→ AIM: Copy out the lines verbatim, from the line containing "Image resolution: width=822" through the end of the records.

====

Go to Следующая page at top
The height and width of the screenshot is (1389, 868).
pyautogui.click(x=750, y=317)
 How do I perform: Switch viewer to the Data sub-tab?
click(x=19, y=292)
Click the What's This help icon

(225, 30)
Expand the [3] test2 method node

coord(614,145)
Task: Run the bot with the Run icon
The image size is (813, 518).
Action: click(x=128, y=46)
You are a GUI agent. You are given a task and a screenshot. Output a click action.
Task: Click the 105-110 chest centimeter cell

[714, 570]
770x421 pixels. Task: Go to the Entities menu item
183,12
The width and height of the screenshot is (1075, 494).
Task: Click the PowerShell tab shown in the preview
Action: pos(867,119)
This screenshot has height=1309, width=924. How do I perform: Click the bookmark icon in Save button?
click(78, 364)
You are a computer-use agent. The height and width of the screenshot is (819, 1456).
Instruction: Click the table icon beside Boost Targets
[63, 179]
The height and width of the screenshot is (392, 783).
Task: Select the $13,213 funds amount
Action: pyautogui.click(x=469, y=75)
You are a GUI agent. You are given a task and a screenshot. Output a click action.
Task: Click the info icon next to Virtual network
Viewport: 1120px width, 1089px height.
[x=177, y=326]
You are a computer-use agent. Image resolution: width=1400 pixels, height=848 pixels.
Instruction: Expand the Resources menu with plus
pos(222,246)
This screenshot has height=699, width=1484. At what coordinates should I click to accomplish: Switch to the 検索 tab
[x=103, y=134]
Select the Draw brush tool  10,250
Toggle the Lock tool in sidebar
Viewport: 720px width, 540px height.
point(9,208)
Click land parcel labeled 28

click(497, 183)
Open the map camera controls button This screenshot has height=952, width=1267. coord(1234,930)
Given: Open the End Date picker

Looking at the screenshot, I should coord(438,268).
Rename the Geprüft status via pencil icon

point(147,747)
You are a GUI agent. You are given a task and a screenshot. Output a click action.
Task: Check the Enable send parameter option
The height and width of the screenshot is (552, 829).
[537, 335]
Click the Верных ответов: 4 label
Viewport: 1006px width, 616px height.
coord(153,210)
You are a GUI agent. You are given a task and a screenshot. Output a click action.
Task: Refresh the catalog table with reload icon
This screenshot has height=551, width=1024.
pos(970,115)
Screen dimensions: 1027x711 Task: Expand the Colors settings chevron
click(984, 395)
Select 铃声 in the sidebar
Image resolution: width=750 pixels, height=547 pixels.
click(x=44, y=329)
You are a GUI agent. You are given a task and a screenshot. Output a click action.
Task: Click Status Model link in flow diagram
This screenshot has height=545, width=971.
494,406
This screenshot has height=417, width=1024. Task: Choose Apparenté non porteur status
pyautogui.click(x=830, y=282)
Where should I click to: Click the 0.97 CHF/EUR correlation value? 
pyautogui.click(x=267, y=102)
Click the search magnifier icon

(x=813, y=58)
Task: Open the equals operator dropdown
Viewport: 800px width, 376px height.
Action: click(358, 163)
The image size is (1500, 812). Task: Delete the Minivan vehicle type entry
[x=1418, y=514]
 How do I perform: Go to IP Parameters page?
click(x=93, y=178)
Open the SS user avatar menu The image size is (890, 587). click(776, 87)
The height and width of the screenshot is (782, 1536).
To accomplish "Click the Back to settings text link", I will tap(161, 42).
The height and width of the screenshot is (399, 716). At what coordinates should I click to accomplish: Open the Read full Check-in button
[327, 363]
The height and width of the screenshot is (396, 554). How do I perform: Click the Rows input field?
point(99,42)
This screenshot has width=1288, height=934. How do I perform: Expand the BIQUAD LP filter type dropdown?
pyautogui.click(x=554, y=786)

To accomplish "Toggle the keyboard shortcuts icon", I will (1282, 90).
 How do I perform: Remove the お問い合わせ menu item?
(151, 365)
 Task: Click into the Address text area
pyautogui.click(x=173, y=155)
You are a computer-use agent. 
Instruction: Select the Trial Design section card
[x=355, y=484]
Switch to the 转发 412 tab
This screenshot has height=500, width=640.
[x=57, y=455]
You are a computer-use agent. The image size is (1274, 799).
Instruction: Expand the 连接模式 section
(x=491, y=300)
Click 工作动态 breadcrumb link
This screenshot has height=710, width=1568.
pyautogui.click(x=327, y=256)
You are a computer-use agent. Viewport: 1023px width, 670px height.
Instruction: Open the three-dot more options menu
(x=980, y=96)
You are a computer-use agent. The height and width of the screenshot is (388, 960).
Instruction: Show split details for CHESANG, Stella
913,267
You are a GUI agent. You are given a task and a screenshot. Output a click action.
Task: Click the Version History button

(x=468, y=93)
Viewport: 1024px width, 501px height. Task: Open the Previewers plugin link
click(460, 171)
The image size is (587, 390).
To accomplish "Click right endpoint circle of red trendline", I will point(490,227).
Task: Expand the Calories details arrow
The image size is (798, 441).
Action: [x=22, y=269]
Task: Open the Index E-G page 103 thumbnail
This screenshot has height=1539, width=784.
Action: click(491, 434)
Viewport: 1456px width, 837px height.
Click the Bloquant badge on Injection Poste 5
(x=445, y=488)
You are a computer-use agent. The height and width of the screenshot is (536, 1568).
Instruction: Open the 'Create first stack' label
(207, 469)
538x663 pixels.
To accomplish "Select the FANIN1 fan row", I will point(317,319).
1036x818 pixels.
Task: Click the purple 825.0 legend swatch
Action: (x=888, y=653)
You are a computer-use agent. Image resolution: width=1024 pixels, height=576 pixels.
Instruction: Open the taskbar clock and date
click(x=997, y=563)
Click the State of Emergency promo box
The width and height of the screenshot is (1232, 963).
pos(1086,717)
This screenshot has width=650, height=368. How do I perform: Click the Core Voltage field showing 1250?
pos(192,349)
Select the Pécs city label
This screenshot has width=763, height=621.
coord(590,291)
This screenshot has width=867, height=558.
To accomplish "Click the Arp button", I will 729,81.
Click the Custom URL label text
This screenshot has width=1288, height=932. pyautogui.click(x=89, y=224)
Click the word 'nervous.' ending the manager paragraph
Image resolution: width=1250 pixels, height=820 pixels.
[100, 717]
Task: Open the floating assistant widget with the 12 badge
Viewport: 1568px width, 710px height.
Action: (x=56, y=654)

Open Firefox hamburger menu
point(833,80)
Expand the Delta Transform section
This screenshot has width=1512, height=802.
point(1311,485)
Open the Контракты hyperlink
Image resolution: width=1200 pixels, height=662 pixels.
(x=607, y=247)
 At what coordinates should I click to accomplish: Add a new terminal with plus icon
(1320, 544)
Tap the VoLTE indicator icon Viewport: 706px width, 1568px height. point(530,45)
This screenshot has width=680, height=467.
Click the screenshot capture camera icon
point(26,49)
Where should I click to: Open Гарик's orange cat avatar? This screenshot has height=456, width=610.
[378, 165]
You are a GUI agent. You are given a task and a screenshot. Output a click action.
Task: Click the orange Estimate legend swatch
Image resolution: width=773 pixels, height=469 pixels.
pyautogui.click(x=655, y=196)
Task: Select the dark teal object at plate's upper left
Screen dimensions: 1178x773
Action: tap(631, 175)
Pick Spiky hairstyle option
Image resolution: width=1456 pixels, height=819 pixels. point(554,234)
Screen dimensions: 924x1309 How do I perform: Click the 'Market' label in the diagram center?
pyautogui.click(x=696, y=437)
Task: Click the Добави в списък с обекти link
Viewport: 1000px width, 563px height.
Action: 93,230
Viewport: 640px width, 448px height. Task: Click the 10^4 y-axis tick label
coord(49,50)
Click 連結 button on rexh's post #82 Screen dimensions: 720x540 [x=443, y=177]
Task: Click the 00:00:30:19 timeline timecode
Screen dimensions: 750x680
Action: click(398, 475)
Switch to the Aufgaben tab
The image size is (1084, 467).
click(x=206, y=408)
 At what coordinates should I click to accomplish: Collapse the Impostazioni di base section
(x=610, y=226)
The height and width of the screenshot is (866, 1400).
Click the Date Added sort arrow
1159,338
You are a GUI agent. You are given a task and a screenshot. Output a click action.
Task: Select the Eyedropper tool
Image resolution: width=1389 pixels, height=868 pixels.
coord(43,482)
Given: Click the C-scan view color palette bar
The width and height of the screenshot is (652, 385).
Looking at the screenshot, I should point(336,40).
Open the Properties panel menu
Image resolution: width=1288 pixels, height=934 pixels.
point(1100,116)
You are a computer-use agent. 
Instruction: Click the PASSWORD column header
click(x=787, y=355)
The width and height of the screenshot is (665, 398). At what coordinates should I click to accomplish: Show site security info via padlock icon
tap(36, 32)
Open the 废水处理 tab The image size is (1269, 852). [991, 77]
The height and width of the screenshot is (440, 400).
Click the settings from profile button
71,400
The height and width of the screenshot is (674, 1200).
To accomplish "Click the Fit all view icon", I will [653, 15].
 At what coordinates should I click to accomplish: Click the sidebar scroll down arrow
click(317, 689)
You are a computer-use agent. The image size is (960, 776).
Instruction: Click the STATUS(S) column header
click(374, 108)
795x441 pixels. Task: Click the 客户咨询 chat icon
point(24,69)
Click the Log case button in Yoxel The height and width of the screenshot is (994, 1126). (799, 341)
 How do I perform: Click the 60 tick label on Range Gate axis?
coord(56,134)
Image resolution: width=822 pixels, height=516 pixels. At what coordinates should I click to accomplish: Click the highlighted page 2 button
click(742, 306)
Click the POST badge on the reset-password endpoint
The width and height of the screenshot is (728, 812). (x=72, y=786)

====

→ ANSWER TO THE PROBLEM:
Image resolution: width=822 pixels, height=516 pixels. At what coordinates should I click to accomplish: Click the highlighted page 2 button
click(742, 306)
Click the POST badge on the reset-password endpoint
The width and height of the screenshot is (728, 812). (x=72, y=786)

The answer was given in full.